= WRITTEN EXERCISE =
Convert every line of the entries below into a Markdown table with the columns "Row" and "Line," numbering each row and skipping blank lines.

[start DATA ENTRIES]

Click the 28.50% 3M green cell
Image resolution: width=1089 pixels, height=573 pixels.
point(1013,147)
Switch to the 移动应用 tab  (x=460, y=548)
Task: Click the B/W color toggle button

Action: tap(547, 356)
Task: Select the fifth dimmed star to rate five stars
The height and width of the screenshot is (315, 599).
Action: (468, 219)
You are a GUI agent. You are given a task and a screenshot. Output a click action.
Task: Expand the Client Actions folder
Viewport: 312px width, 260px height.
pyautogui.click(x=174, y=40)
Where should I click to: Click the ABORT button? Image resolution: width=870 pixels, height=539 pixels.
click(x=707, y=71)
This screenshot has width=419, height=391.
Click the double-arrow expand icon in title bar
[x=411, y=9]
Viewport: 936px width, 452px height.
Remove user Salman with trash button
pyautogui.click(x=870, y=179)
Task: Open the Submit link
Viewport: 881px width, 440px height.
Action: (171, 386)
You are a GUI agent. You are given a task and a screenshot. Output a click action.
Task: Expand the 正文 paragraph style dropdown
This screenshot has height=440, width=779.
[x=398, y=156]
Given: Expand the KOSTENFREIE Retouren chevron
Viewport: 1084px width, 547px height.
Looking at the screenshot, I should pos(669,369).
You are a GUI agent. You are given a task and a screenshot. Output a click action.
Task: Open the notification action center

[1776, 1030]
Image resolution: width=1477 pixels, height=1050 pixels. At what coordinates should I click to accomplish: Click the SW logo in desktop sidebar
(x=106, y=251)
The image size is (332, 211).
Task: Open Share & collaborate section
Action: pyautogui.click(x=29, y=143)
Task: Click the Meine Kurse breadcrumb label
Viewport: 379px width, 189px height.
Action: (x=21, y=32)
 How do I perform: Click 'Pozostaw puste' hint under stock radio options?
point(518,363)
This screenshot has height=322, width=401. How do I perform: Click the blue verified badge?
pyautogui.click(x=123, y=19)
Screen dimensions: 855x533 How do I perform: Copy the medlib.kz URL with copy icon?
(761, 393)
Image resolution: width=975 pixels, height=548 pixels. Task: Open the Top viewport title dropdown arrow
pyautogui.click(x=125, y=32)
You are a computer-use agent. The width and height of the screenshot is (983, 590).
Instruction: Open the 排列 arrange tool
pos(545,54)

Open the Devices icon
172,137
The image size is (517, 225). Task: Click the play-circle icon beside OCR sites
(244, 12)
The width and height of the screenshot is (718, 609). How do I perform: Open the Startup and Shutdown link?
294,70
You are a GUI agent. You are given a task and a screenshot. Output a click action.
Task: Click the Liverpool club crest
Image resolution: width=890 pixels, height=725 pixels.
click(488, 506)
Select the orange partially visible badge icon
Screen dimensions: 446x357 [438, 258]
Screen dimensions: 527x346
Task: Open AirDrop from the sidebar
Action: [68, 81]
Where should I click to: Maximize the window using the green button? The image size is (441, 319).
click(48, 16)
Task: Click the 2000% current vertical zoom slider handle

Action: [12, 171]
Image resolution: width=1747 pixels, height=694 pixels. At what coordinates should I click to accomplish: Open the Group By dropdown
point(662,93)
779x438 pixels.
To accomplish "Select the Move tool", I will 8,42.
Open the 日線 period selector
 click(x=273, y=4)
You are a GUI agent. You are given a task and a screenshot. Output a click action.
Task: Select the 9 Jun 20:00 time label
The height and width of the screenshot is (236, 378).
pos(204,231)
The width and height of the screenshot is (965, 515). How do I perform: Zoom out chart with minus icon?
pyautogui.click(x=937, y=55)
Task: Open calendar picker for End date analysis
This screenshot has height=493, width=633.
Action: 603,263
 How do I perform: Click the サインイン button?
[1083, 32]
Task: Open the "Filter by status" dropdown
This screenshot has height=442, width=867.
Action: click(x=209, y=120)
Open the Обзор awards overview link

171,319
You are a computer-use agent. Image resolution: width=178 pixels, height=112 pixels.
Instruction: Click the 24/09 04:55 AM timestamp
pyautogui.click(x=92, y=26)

[end DATA ENTRIES]

= COMPLETED EXERCISE =
| Row | Line |
|---|---|
| 1 | Click the 28.50% 3M green cell |
| 2 | Image resolution: width=1089 pixels, height=573 pixels. |
| 3 | point(1013,147) |
| 4 | Switch to the 移动应用 tab  (x=460, y=548) |
| 5 | Task: Click the B/W color toggle button |
| 6 | Action: tap(547, 356) |
| 7 | Task: Select the fifth dimmed star to rate five stars |
| 8 | The height and width of the screenshot is (315, 599). |
| 9 | Action: (468, 219) |
| 10 | You are a GUI agent. You are given a task and a screenshot. Output a click action. |
| 11 | Task: Expand the Client Actions folder |
| 12 | Viewport: 312px width, 260px height. |
| 13 | pyautogui.click(x=174, y=40) |
| 14 | Where should I click to: Click the ABORT button? Image resolution: width=870 pixels, height=539 pixels. |
| 15 | click(x=707, y=71) |
| 16 | This screenshot has width=419, height=391. |
| 17 | Click the double-arrow expand icon in title bar |
| 18 | [x=411, y=9] |
| 19 | Viewport: 936px width, 452px height. |
| 20 | Remove user Salman with trash button |
| 21 | pyautogui.click(x=870, y=179) |
| 22 | Task: Open the Submit link |
| 23 | Viewport: 881px width, 440px height. |
| 24 | Action: (171, 386) |
| 25 | You are a GUI agent. You are given a task and a screenshot. Output a click action. |
| 26 | Task: Expand the 正文 paragraph style dropdown |
| 27 | This screenshot has height=440, width=779. |
| 28 | [x=398, y=156] |
| 29 | Given: Expand the KOSTENFREIE Retouren chevron |
| 30 | Viewport: 1084px width, 547px height. |
| 31 | Looking at the screenshot, I should pos(669,369). |
| 32 | You are a GUI agent. You are given a task and a screenshot. Output a click action. |
| 33 | Task: Open the notification action center |
| 34 | [1776, 1030] |
| 35 | Image resolution: width=1477 pixels, height=1050 pixels. At what coordinates should I click to accomplish: Click the SW logo in desktop sidebar |
| 36 | (x=106, y=251) |
| 37 | The image size is (332, 211). |
| 38 | Task: Open Share & collaborate section |
| 39 | Action: pyautogui.click(x=29, y=143) |
| 40 | Task: Click the Meine Kurse breadcrumb label |
| 41 | Viewport: 379px width, 189px height. |
| 42 | Action: (x=21, y=32) |
| 43 |  How do I perform: Click 'Pozostaw puste' hint under stock radio options? |
| 44 | point(518,363) |
| 45 | This screenshot has height=322, width=401. How do I perform: Click the blue verified badge? |
| 46 | pyautogui.click(x=123, y=19) |
| 47 | Screen dimensions: 855x533 How do I perform: Copy the medlib.kz URL with copy icon? |
| 48 | (761, 393) |
| 49 | Image resolution: width=975 pixels, height=548 pixels. Task: Open the Top viewport title dropdown arrow |
| 50 | pyautogui.click(x=125, y=32) |
| 51 | You are a computer-use agent. The width and height of the screenshot is (983, 590). |
| 52 | Instruction: Open the 排列 arrange tool |
| 53 | pos(545,54) |
| 54 | Open the Devices icon |
| 55 | 172,137 |
| 56 | The image size is (517, 225). Task: Click the play-circle icon beside OCR sites |
| 57 | (244, 12) |
| 58 | The width and height of the screenshot is (718, 609). How do I perform: Open the Startup and Shutdown link? |
| 59 | 294,70 |
| 60 | You are a GUI agent. You are given a task and a screenshot. Output a click action. |
| 61 | Task: Click the Liverpool club crest |
| 62 | Image resolution: width=890 pixels, height=725 pixels. |
| 63 | click(488, 506) |
| 64 | Select the orange partially visible badge icon |
| 65 | Screen dimensions: 446x357 [438, 258] |
| 66 | Screen dimensions: 527x346 |
| 67 | Task: Open AirDrop from the sidebar |
| 68 | Action: [68, 81] |
| 69 | Where should I click to: Maximize the window using the green button? The image size is (441, 319). |
| 70 | click(48, 16) |
| 71 | Task: Click the 2000% current vertical zoom slider handle |
| 72 | Action: [12, 171] |
| 73 | Image resolution: width=1747 pixels, height=694 pixels. At what coordinates should I click to accomplish: Open the Group By dropdown |
| 74 | point(662,93) |
| 75 | 779x438 pixels. |
| 76 | To accomplish "Select the Move tool", I will 8,42. |
| 77 | Open the 日線 period selector |
| 78 |  click(x=273, y=4) |
| 79 | You are a GUI agent. You are given a task and a screenshot. Output a click action. |
| 80 | Task: Select the 9 Jun 20:00 time label |
| 81 | The height and width of the screenshot is (236, 378). |
| 82 | pos(204,231) |
| 83 | The width and height of the screenshot is (965, 515). How do I perform: Zoom out chart with minus icon? |
| 84 | pyautogui.click(x=937, y=55) |
| 85 | Task: Open calendar picker for End date analysis |
| 86 | This screenshot has height=493, width=633. |
| 87 | Action: 603,263 |
| 88 |  How do I perform: Click the サインイン button? |
| 89 | [1083, 32] |
| 90 | Task: Open the "Filter by status" dropdown |
| 91 | This screenshot has height=442, width=867. |
| 92 | Action: click(x=209, y=120) |
| 93 | Open the Обзор awards overview link |
| 94 | 171,319 |
| 95 | You are a computer-use agent. Image resolution: width=178 pixels, height=112 pixels. |
| 96 | Instruction: Click the 24/09 04:55 AM timestamp |
| 97 | pyautogui.click(x=92, y=26) |